→ **FRAGMENTO DE TEXTO**
Queridos amigos del monopolio. No se líen. El contador es de ustedes. Lo era antes y lo es ahora. Por eso me cobraban antes el alquiler y me lo van a cobrar ahora. Y lo cambian ustedes por imperativo legal, con lo que esa pretensión de cobrarles diez euros a los usuarios me parece sencillamente que es sacar las patas del tiesto y echarle un poco de morro al asunto. Sobre todo porque lo que realmente se callan en su amable carta -en las cartas, como en la vida, es más importante lo que se calla que lo que se cuenta- es que el nuevo contador tecnológicamente avanzado que nos están cascando por decisión unilateral les va a permitir a sus señorías detectar a aquellos usuarios -viviendas, oficinas, bares, restaurantes y otros- que están consumiendo ligeramente por encima de la potencia contratada. O dicho de otra manera, que aquellos consumidores que tienen con ustedes un contrato de potencia de 5 kw y resulta que de media están consumiendo un poco por encima -que como bien saben son un porrón- van a tener que pagarles esa energía extra con un sustancioso recargo y, de propina, estarán obligados a realizar un nuevo contrato de mayor potencia. Es decir, que con esos nuevos contadores van a detectar ustedes los pequeños sobreconsumos que ahora se les escapan, van a cobrarlos con banderillas y van a hacer el negocio redondo aumentando el rango de potencia de los contratos. Ustedes lo saben. Yo lo sé. Los usuarios no lo sabían.

→ **ENUNCIADO A**
¿Cuánto se pretende cobrar a los usuarios según la carta sobre el nuevo contador?

Datos de ubicación de palabras y elementos:
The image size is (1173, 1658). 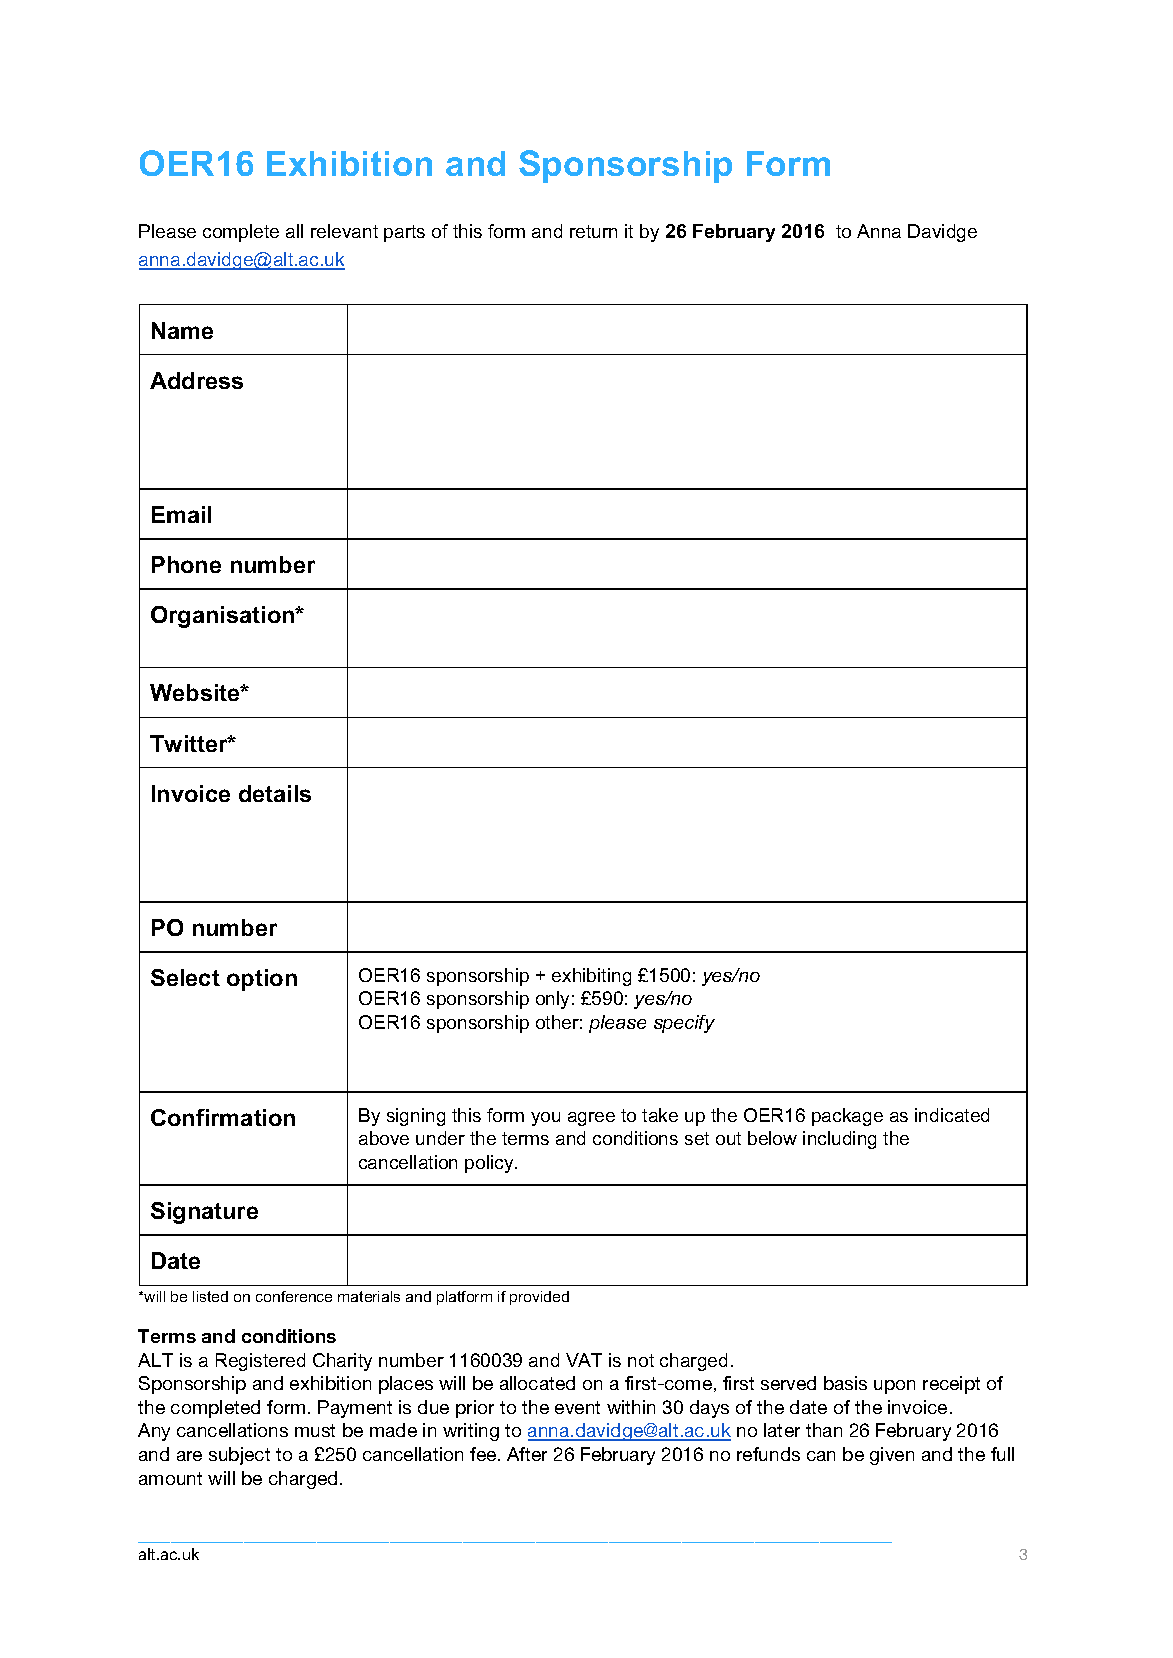 I want to click on subject, so click(x=239, y=1456).
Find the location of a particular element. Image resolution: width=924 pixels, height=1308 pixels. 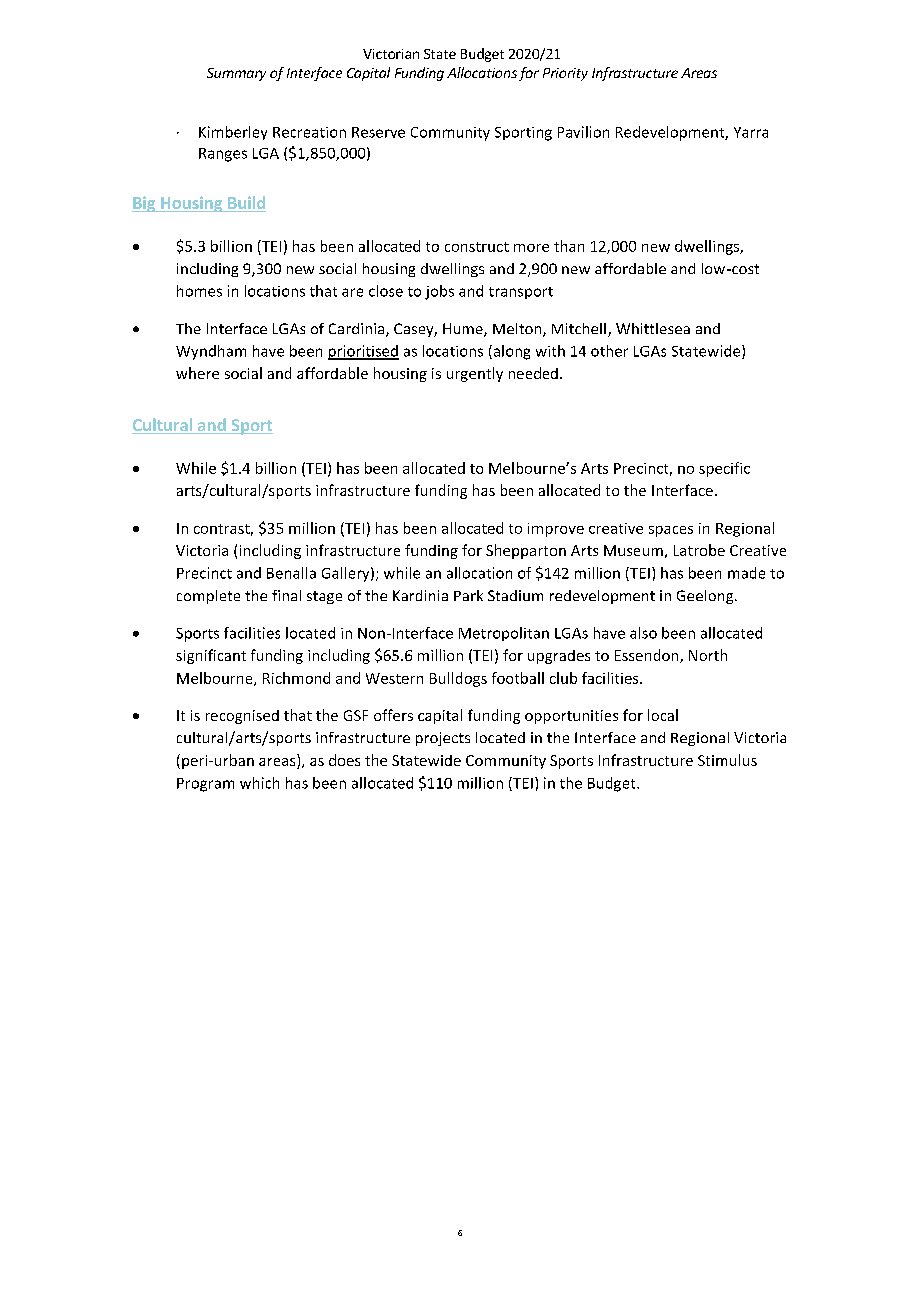

spaces is located at coordinates (671, 531).
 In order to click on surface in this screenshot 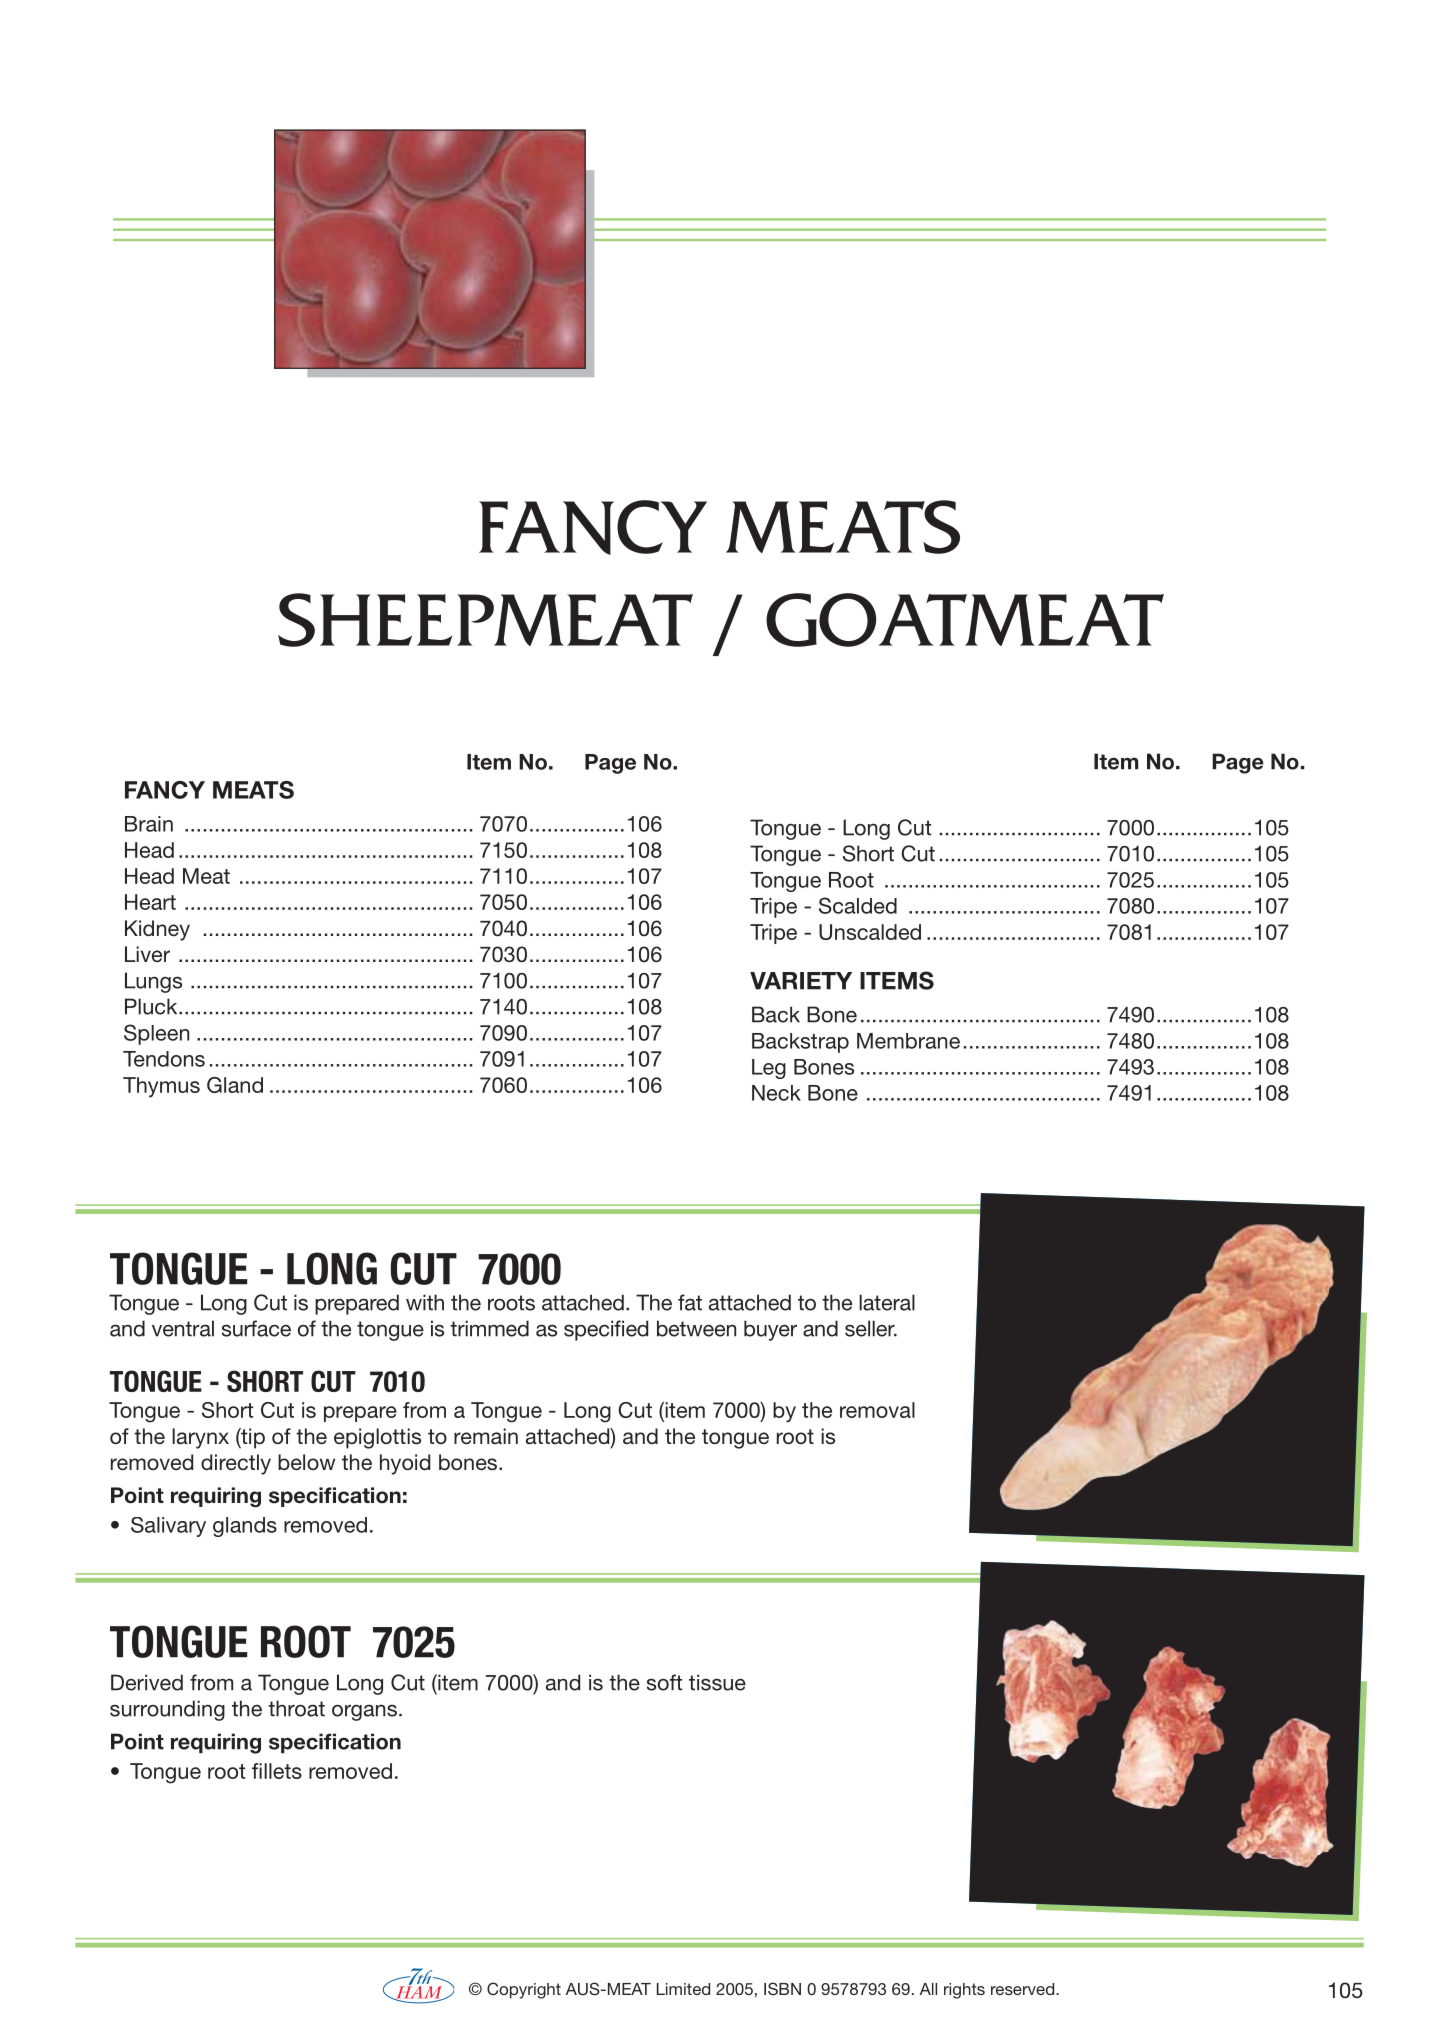, I will do `click(256, 1328)`.
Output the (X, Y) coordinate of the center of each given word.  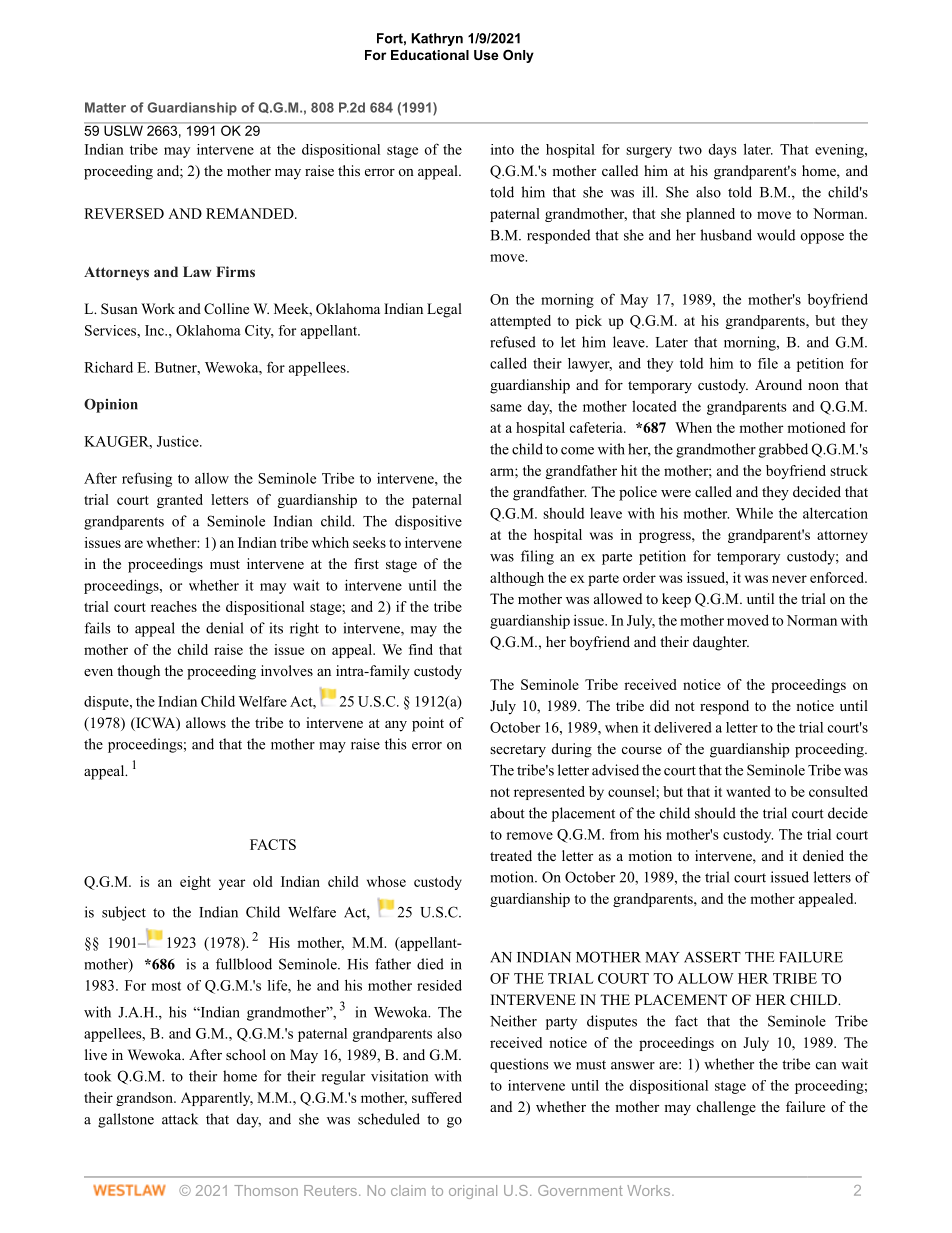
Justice (179, 441)
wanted (748, 791)
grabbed (783, 450)
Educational (430, 55)
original (473, 1192)
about (507, 813)
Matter (105, 107)
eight (195, 883)
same (506, 408)
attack (180, 1119)
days (723, 150)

→ **ENUNCIADO B**
Presenta como lista numerada las líneas de los registros que van desde la que contiene "wanted (748, 791)" hasta el final de los registros, ambas incluidas, sin las líneas en blanco.

→ **SOLUCIÓN DETALLADA A**
Diez euros.

→ **SOLUCIÓN DETALLADA B**
1. wanted (748, 791)
2. grabbed (783, 450)
3. Educational (430, 55)
4. original (473, 1192)
5. about (507, 813)
6. Matter (105, 107)
7. eight (195, 883)
8. same (506, 408)
9. attack (180, 1119)
10. days (723, 150)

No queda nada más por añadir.